■ Instructions for the task ■
Only lines that contain the word "status" are to be returned from the data below.

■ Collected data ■

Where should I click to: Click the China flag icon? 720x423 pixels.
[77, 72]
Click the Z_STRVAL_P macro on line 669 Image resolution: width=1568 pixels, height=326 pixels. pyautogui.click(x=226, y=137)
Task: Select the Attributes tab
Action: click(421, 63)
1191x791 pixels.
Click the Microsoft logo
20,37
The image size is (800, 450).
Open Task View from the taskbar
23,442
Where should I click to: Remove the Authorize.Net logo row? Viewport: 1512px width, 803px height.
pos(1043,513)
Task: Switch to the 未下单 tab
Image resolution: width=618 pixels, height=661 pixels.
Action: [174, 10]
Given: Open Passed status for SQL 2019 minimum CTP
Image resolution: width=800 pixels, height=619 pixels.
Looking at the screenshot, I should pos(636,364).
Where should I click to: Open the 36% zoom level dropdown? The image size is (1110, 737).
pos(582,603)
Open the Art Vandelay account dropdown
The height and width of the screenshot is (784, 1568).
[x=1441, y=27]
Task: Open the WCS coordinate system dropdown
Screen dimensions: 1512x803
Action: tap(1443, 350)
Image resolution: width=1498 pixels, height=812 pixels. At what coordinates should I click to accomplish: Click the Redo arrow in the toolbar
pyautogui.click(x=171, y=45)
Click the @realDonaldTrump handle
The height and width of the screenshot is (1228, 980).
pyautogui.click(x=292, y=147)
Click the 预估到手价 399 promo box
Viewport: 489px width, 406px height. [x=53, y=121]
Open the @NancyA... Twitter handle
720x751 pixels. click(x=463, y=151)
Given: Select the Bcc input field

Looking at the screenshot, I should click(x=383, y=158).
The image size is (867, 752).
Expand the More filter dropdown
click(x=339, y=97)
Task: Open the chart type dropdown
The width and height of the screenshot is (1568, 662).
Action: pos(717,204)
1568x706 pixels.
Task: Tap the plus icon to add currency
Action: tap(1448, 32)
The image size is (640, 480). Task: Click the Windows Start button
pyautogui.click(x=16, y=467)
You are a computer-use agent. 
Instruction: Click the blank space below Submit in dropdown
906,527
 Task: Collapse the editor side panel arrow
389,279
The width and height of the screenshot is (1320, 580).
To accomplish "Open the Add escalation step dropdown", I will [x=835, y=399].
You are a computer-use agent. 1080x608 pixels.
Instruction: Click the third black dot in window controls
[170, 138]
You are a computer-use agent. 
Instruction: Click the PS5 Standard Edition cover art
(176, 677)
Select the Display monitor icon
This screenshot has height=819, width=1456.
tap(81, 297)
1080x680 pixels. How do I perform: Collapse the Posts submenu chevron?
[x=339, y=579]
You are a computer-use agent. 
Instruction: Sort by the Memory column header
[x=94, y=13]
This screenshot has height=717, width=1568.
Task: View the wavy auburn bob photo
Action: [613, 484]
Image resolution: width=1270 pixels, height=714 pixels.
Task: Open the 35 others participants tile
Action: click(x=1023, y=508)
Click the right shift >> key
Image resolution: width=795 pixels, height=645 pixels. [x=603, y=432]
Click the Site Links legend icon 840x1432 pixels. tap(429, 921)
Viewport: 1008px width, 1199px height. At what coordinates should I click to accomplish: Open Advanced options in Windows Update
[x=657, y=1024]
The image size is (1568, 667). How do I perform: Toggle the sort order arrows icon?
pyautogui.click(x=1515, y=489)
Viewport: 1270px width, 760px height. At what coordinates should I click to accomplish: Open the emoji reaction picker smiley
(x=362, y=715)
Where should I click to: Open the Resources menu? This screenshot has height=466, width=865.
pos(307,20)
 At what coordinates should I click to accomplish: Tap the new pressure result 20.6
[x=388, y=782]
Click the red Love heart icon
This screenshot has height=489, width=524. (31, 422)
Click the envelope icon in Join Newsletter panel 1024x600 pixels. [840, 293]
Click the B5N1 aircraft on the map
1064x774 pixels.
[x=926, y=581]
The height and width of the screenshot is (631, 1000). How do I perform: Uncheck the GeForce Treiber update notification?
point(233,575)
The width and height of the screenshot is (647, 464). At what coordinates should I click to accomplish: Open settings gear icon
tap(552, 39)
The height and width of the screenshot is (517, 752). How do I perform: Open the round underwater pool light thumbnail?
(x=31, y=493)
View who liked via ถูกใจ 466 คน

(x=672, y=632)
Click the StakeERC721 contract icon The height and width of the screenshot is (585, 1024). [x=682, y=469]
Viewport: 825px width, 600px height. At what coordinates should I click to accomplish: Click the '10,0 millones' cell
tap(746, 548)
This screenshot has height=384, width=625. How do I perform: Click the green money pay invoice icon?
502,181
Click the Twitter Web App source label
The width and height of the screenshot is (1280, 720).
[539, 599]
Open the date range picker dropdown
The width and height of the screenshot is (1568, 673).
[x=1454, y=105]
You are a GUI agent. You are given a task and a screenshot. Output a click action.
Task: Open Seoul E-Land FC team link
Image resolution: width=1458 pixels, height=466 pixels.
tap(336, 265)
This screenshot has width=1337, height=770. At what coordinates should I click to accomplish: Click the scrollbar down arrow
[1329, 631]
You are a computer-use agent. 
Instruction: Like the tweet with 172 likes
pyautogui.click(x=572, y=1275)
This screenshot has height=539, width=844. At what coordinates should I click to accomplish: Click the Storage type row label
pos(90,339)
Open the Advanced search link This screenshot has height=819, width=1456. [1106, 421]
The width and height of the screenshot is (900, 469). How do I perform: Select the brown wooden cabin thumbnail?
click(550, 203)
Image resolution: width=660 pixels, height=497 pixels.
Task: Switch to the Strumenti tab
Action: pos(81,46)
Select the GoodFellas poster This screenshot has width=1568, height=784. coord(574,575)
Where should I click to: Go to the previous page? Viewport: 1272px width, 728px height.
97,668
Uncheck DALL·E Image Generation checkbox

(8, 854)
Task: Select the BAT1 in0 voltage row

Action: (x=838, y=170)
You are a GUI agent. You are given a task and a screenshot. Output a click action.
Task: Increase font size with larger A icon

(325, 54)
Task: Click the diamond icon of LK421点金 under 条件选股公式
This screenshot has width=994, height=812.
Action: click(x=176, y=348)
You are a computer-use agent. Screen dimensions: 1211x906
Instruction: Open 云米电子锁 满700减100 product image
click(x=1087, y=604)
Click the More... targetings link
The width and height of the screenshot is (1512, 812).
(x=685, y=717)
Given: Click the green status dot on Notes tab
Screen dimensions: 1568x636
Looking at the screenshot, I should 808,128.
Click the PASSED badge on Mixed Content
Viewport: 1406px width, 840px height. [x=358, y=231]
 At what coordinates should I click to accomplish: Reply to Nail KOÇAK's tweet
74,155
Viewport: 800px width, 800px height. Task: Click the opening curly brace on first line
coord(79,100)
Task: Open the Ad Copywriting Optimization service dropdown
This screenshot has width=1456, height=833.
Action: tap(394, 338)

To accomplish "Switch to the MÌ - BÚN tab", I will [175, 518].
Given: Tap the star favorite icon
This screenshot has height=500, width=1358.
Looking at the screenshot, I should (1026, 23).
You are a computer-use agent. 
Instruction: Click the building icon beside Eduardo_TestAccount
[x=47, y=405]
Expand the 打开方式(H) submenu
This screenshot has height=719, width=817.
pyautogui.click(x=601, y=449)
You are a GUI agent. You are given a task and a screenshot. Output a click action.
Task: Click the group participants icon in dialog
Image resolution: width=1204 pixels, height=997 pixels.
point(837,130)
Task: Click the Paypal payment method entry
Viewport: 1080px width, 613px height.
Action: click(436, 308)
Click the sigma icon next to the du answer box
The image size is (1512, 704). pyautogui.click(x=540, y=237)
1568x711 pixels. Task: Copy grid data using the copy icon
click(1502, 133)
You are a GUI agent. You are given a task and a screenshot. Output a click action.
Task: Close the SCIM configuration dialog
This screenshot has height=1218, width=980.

■ Answer space ■
Given: Open Passed status for SQL 2019 minimum CTP
Given: Click the green status dot on Notes tab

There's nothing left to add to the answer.